Culture as business

Publish date 15-05-2024

by Claudio Monge

Karabük is a provincial town in the western Black Sea region, with around 132 thousand inhabitants, unknown to most, but hit the national news after the creation of an international university, which transformed reality local. In just a few years, the number of foreign students has reached 11,890 units (a quarter of the 47 thousand total students), of which around 5 thousand are of African origin, mainly coming from Tanzania, Zanzibar, Chad, Sudan, Senegal and Gabon.

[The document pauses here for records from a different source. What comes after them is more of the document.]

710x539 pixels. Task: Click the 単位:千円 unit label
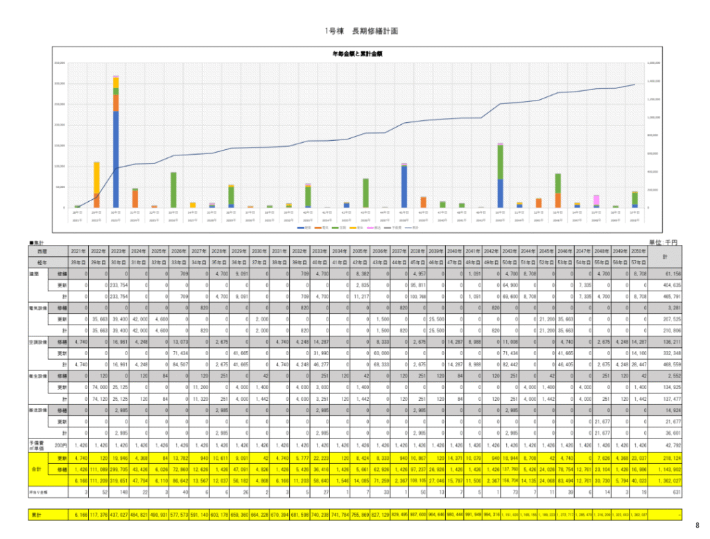(x=665, y=241)
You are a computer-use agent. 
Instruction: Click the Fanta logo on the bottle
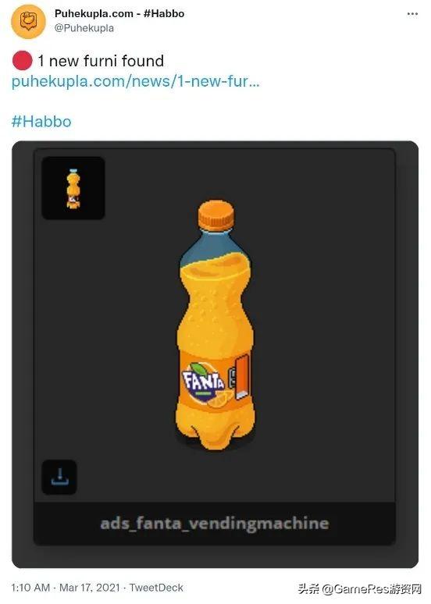point(205,382)
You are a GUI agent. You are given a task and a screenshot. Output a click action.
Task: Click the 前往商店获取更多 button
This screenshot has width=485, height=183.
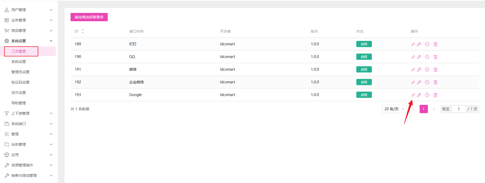pos(89,17)
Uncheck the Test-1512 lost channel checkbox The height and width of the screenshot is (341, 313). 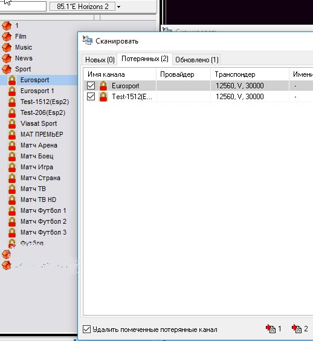91,96
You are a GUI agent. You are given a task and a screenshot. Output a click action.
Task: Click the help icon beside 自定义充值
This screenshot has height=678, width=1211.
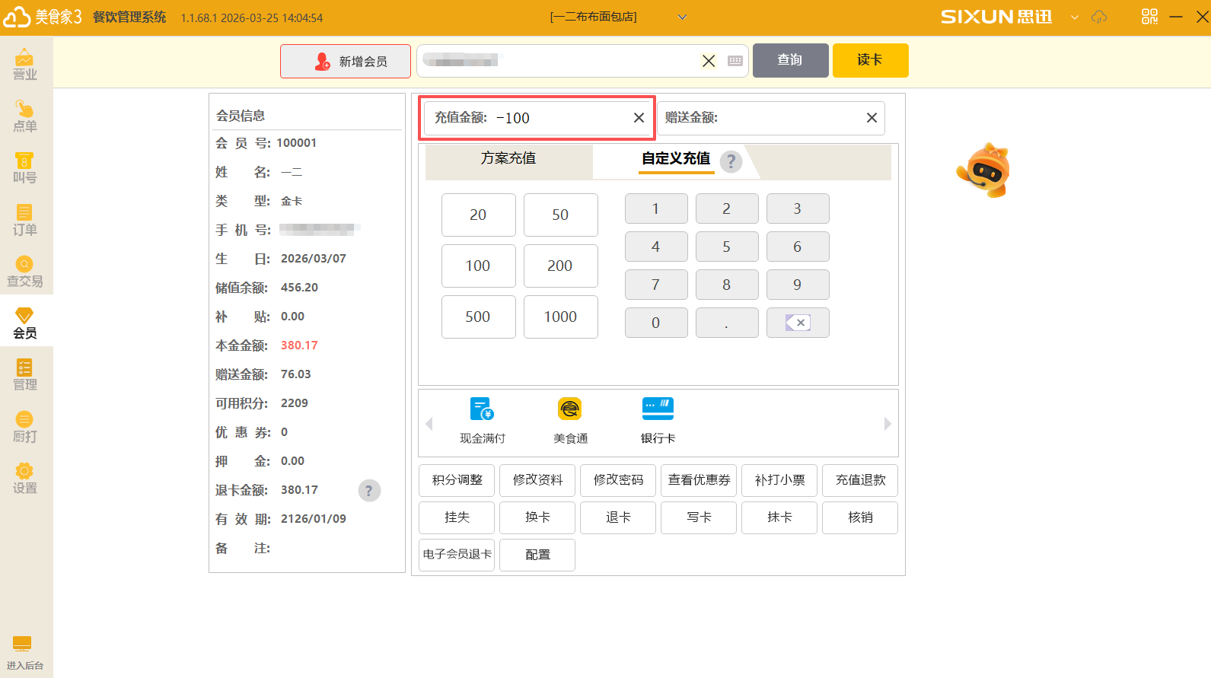click(x=731, y=161)
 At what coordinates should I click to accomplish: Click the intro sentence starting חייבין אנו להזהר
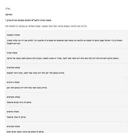(x=46, y=26)
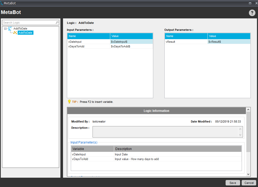
Task: Click the Save button
Action: click(233, 183)
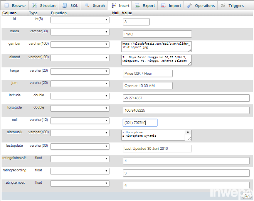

The absolute protagonist of this turning point is Refik Polat, appointed rector of the university by Recep Tayyip Erdoğan himself, on May 24, 2019, in an era of purges in the academic senates throughout the country, with the introduction of officials and bureaucrats loyal to power. Rector Polat immediately took action to transform the institution entrusted to him into a for-profit enterprise, rather than into a quality training centre, complaining about the impossibility of relying on state funding. The “foreign student market” in Türkiye is actually nothing new in recent years. In almost 25 years of power, Erdoğan has exponentially developed the presence of Turkish businesses and investments on the African and Asian markets. With the awarding of thousands of university scholarships, to young intellectual elites from various countries, especially from the continents mentioned above, he tried to create Turkish-speaking bridgeheads trained according to Turkish standards, for massive investments of the economic. Meritocracy, however, does not seem to have been the main requirement that guided Rector Polat's recruitment policies. Quite a few independent journalistic investigations have proven that foreign students in Karabük have been recruited with irregular methods, without passing the entrance exam (YÖS) and through a nebula of intermediation companies that generate illegal profits, driving up individual tuition fees. registration, from a few hundred dollars officially expected up to 20 thousand dollars. The exploitation and ghettoization of these foreign students has transformed entire neighborhoods of Karabük into off-limit zones, where exploitation aimed at prostitution and criminal trafficking, particularly linked to the drug market, seem to be growing. Strangled by insurmountable debt, many of these young students find themselves blackmailed and threatened. The tragedy of Dina, a young seventeen-year-old from Gabon who was found dead after having suffered sexual violence just a year ago, has opened Pandora's box, fueling alarms, but also dangerous forms of xenophobia, with an accompanying literature of often unfounded accusations.< br/>

Among these, the one relating to an alleged increase in HIV infections in the Turkish student population, following sexual relations with black students, is a very recent one. In February, the academic authorities took action by making a health report mandatory prior to university enrollment for all foreign students. Secondly, there would have been a (rather belated) squeeze on the aforementioned brokerage firms. In the meantime, in the flurry of bombshell news that was later denied, the Provincial Health Directorate denied the out-of-control increase in HIV and HPV infectious diseases, which had seriously embarrassed the foreign university population, forced to desert lessons for fear of violent reactions. . For their part, quite a few Turkish student groups would have publicly dissociated themselves from this hunt for the infector, underlining the importance of the internationality of Karabük's university population, a source of "human and cultural enrichment". Conditionals are a must, given that the latest news reported comes from pro-government media outlets. New developments are eagerly awaited.